基于关节角度运动图像与令牌-补丁延迟交互的细粒度运动检索
Fine-grained Motion Retrieval via Joint-Angle Motion Images and Token-Patch Late Interaction
March 10, 2026
作者: Yao Zhang, Zhuchenyang Liu, Yanlan He, Thomas Ploetz, Yu Xiao
cs.AI
摘要
文本-动作检索旨在自然语言描述与三维人体运动骨架序列之间学习语义对齐的潜在空间,实现跨模态双向搜索。现有方法多采用双编码器框架,将动作和文本压缩为全局嵌入向量,但会丢弃细粒度局部对应关系,从而降低检索精度。此外,这类全局嵌入方法对检索结果的可解释性有限。为突破这些局限,我们提出一种基于关节角度的可解释运动表征方法,将关节级局部特征映射为结构化伪图像,使其与预训练视觉Transformer兼容。针对文本到动作检索任务,我们采用基于令牌的延迟交互机制MaxSim,并通过掩码语言建模正则化增强其鲁棒性,从而建立可解释的文本-动作对齐关系。在HumanML3D和KIT-ML数据集上的大量实验表明,本方法在超越现有最优文本-动作检索方法的同时,能够提供文本与动作间可解释的细粒度对应关系。代码详见补充材料。
English
Text-motion retrieval aims to learn a semantically aligned latent space between natural language descriptions and 3D human motion skeleton sequences, enabling bidirectional search across the two modalities. Most existing methods use a dual-encoder framework that compresses motion and text into global embeddings, discarding fine-grained local correspondences, and thus reducing accuracy. Additionally, these global-embedding methods offer limited interpretability of the retrieval results. To overcome these limitations, we propose an interpretable, joint-angle-based motion representation that maps joint-level local features into a structured pseudo-image, compatible with pre-trained Vision Transformers.
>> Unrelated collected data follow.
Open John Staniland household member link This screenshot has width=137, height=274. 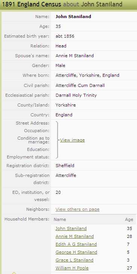[71, 228]
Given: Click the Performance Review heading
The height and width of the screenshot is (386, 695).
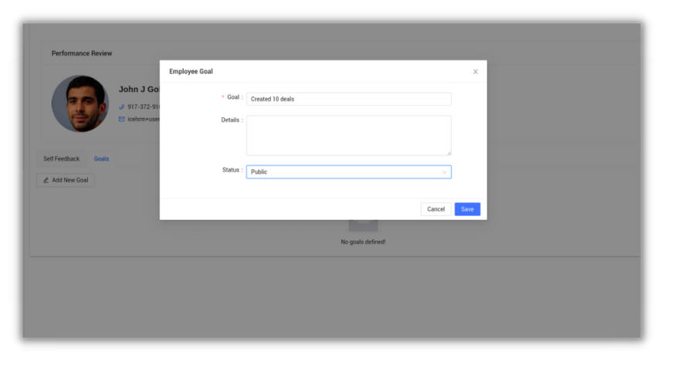Looking at the screenshot, I should [x=82, y=53].
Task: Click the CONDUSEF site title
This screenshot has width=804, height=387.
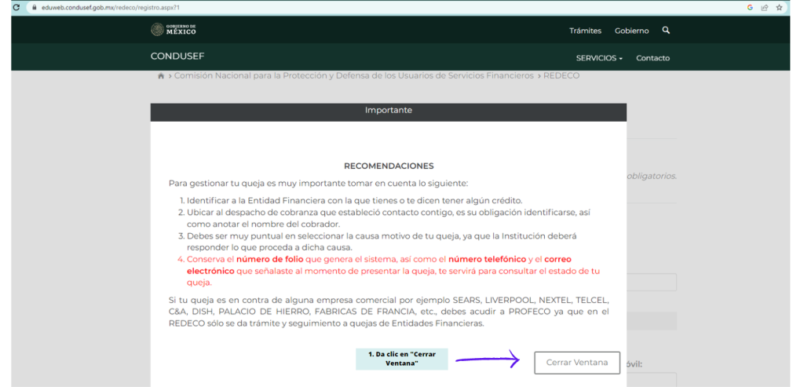Action: [177, 57]
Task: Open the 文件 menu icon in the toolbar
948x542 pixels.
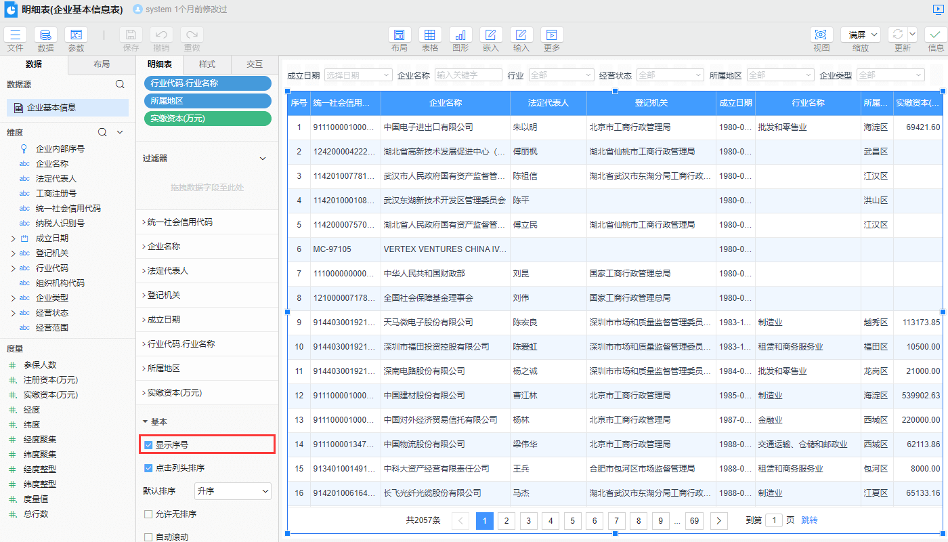Action: coord(15,35)
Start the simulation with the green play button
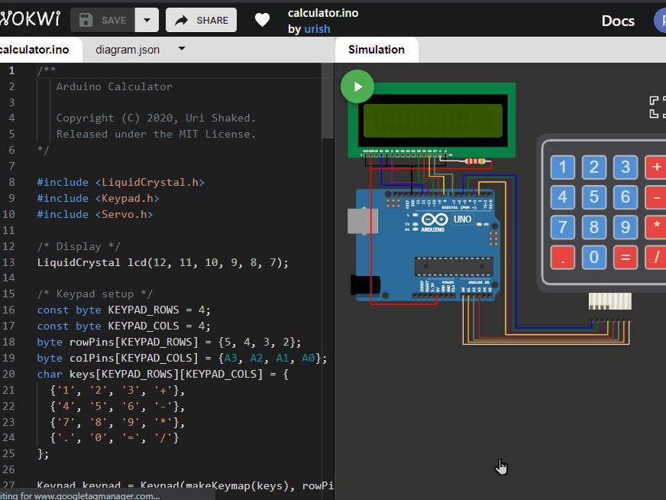Viewport: 666px width, 500px height. (x=357, y=86)
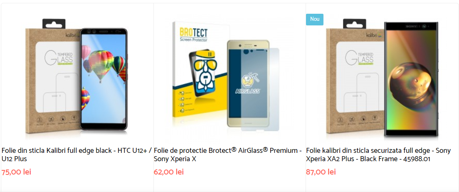Click the kalibri brand logo on the third box
The image size is (459, 192).
371,35
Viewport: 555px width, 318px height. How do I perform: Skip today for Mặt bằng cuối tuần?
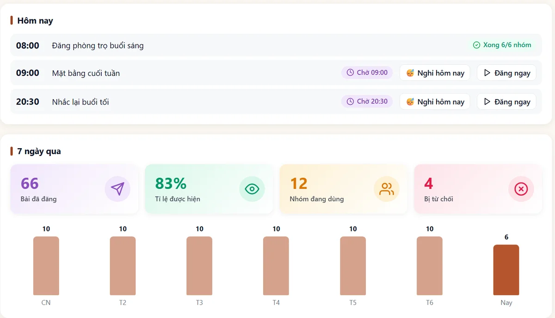(435, 73)
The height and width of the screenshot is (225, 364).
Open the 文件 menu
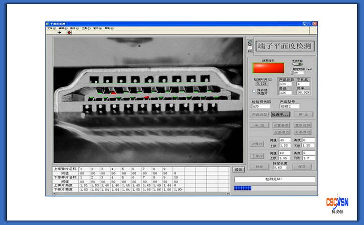tap(50, 29)
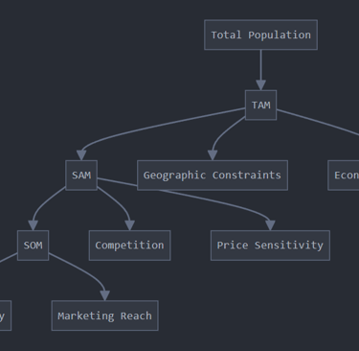Click arrowhead above Geographic Constraints
Viewport: 359px width, 351px height.
(x=213, y=155)
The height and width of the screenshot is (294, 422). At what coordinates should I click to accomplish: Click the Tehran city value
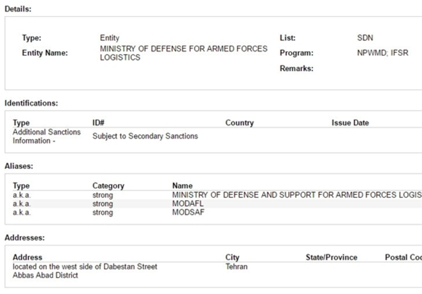click(236, 266)
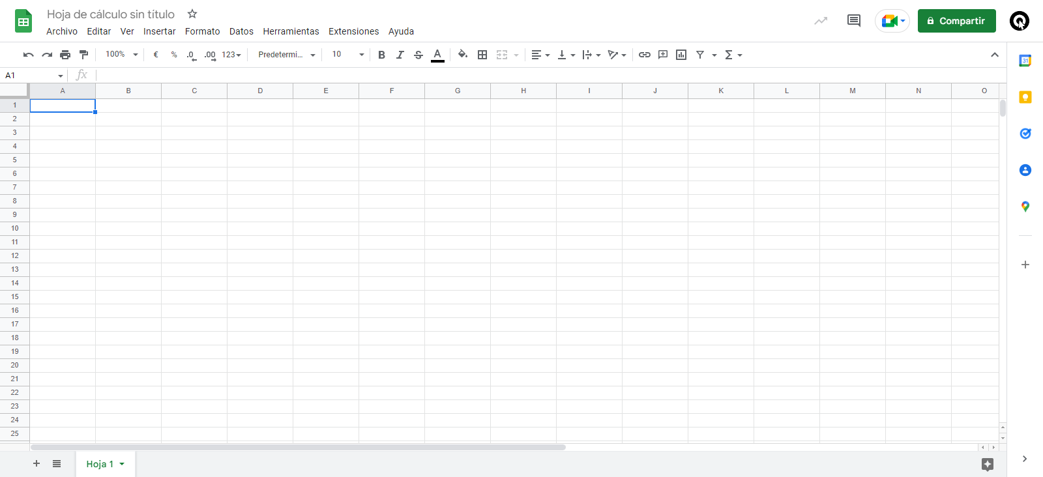Screen dimensions: 1043x477
Task: Open the fill color picker
Action: tap(462, 55)
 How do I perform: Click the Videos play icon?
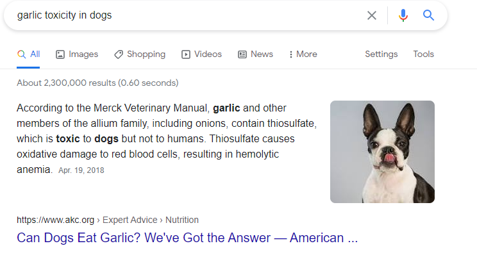coord(186,54)
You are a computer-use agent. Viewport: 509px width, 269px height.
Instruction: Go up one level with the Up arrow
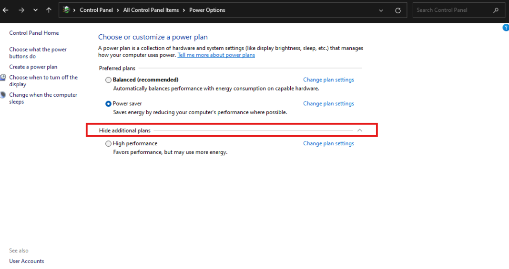tap(49, 10)

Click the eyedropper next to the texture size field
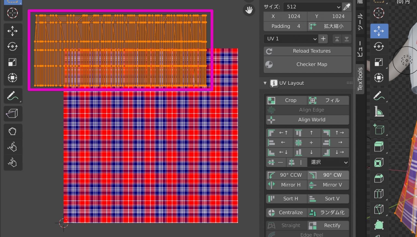(x=347, y=7)

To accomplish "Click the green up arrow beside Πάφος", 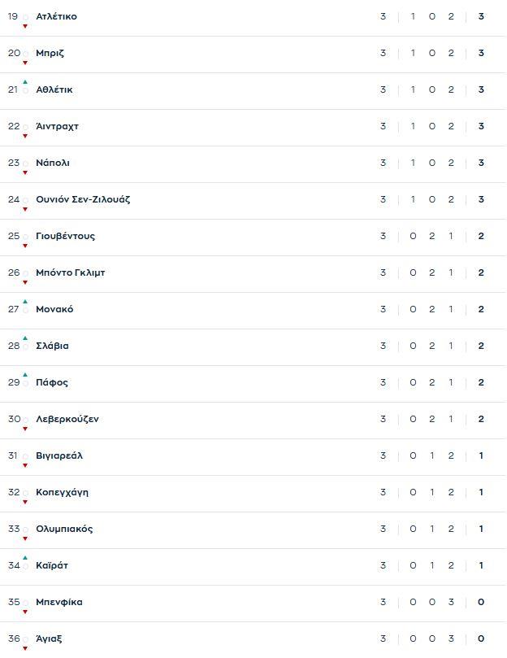I will (x=25, y=374).
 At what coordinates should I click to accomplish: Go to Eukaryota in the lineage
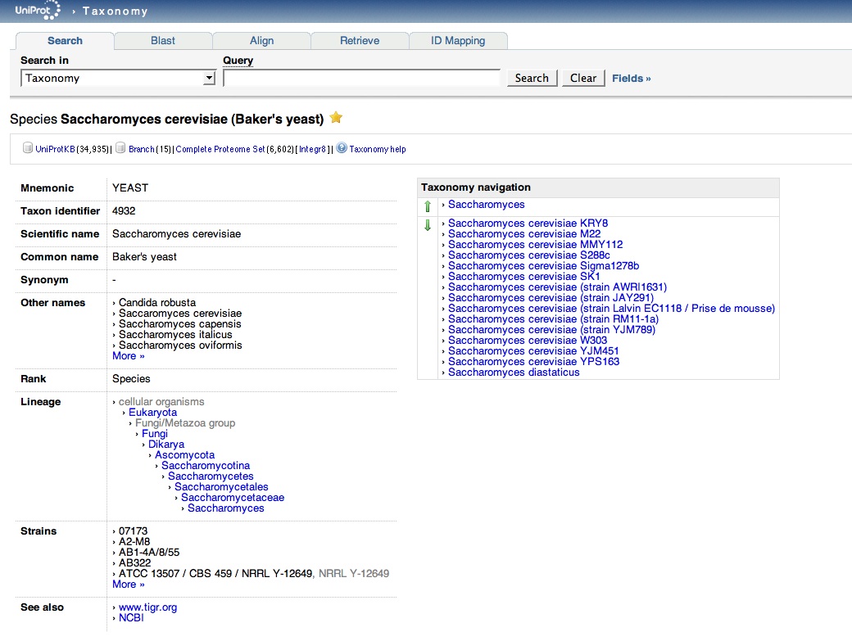152,413
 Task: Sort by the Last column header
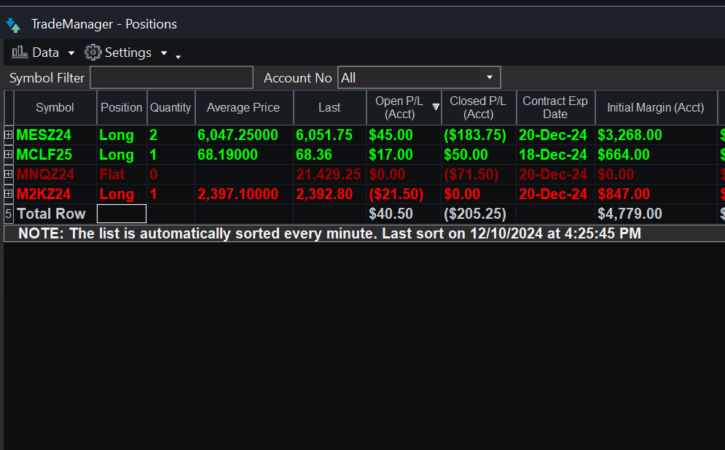point(329,107)
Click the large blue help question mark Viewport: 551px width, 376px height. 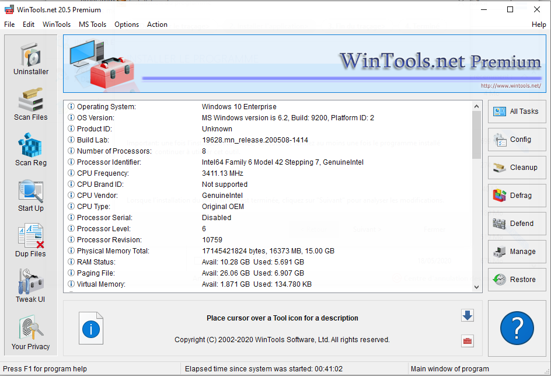pos(517,328)
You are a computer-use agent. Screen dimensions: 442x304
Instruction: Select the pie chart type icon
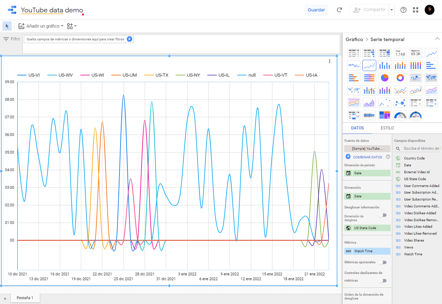coord(385,78)
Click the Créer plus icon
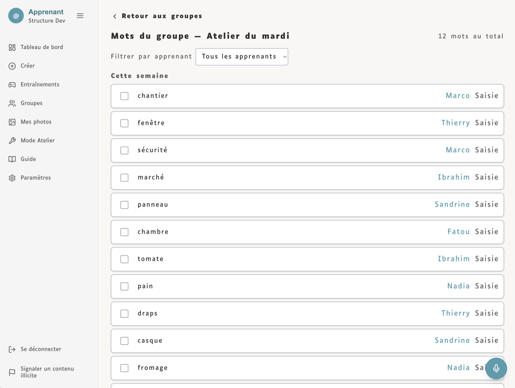The height and width of the screenshot is (388, 515). (x=12, y=66)
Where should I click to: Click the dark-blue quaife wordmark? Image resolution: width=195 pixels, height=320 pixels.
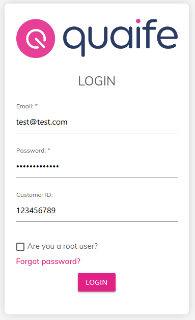point(120,38)

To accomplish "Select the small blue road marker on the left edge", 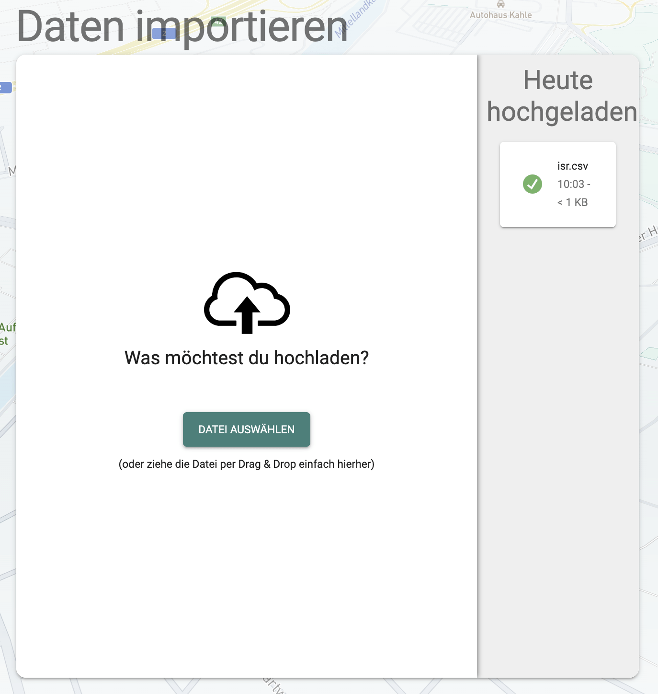I will 6,87.
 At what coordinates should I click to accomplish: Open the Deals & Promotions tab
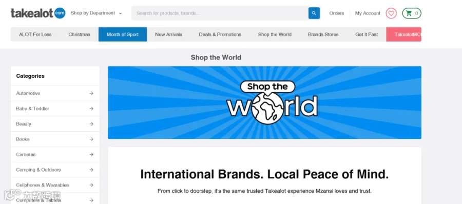coord(220,34)
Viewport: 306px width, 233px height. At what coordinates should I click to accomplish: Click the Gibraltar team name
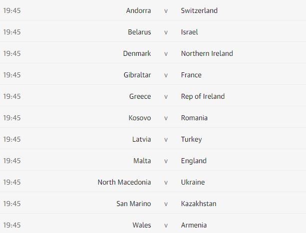137,75
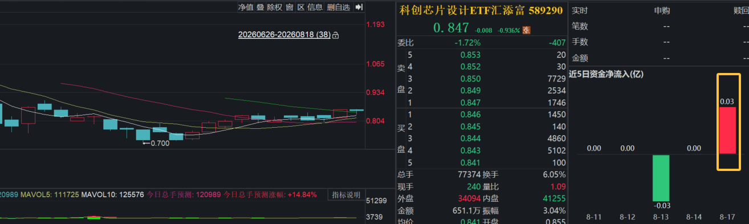Open the 窗 window button
The image size is (749, 224).
[x=290, y=7]
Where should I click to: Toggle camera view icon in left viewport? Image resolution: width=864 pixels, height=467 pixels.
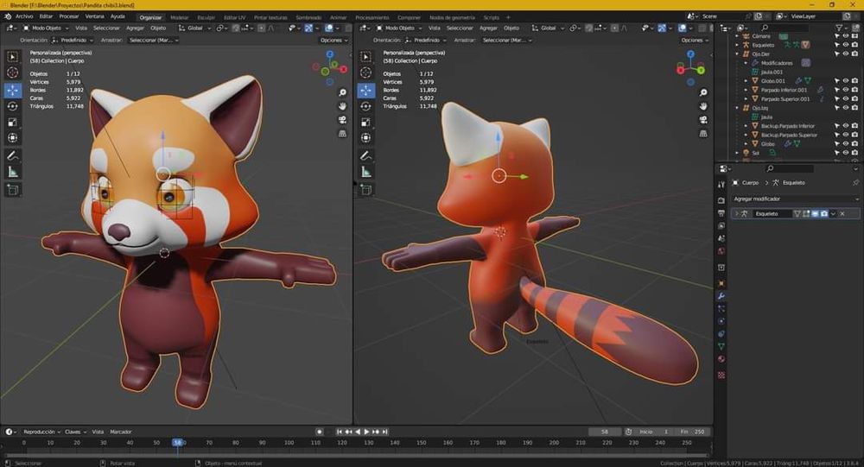[x=342, y=120]
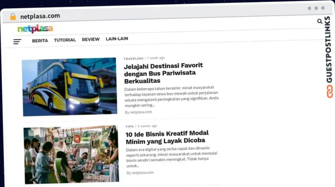Open the bus tour article thumbnail

coord(69,87)
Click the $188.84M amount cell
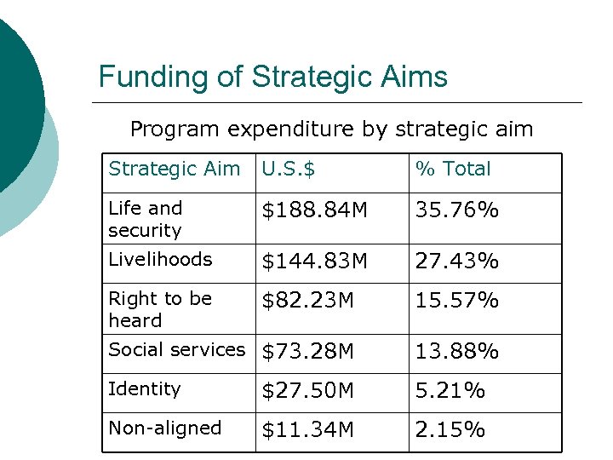 (314, 210)
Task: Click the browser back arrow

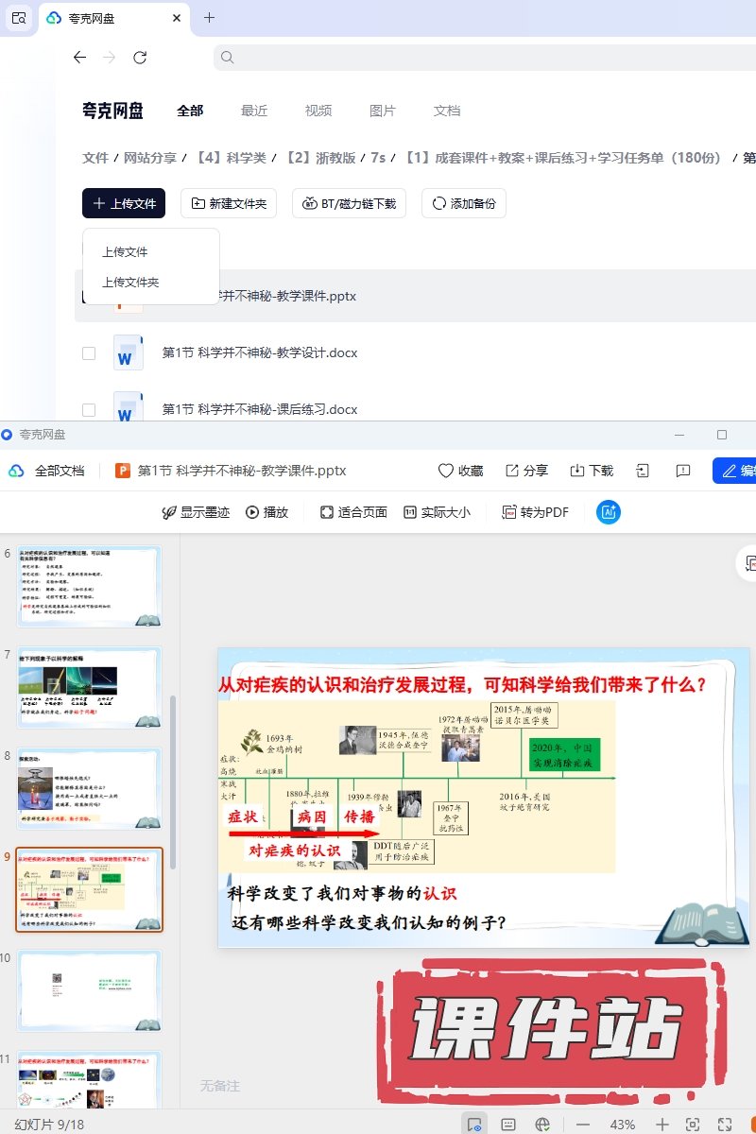Action: click(79, 58)
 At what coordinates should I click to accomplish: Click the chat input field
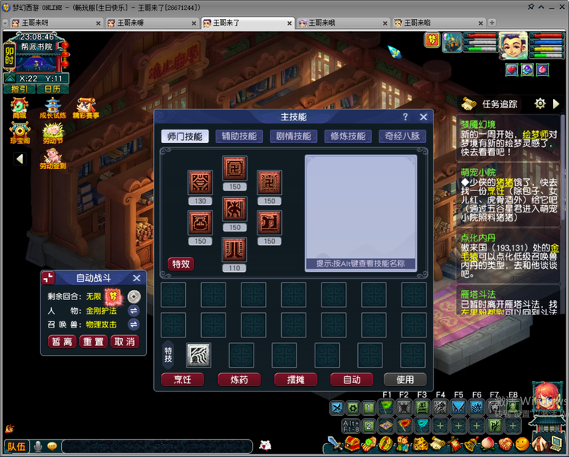click(157, 446)
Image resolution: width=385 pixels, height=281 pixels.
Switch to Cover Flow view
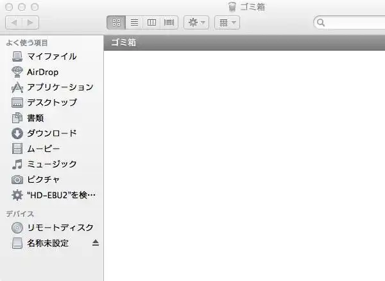(x=169, y=22)
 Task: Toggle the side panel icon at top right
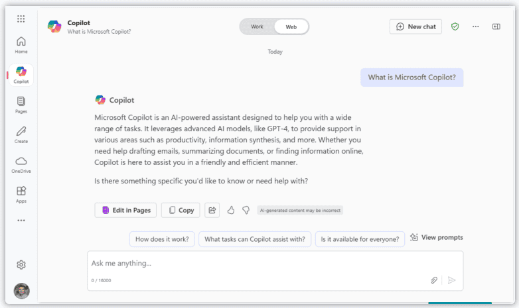[x=496, y=26]
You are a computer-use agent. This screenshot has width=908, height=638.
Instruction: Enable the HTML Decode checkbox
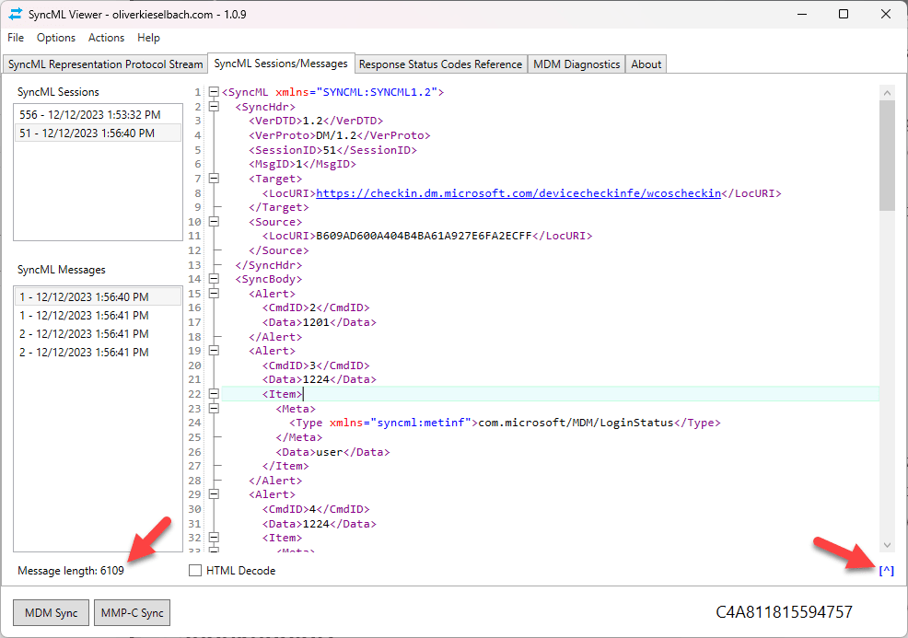pyautogui.click(x=195, y=570)
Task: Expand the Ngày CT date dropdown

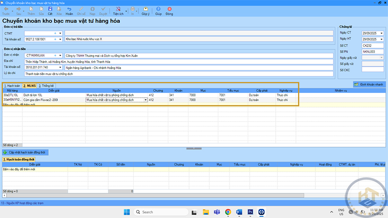Action: tap(381, 33)
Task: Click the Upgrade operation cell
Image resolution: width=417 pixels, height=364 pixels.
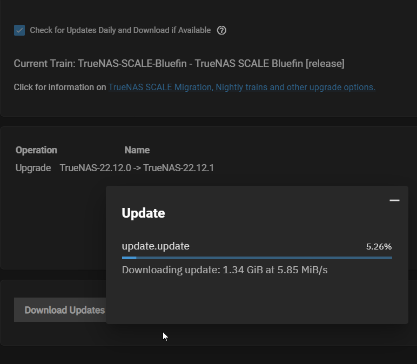Action: [33, 168]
For text-to-motion retrieval, we employ MaxSim, a token-wise late interaction mechanism, and enhance it with Masked Language Modeling regularization to foster robust, interpretable text-motion alignment. Extensive experiments on HumanML3D and KIT-ML show that our method outperforms state-of-the-art text-motion retrieval approaches while offering interpretable fine-grained correspondences between text and motion. The code is available in the supplementary material.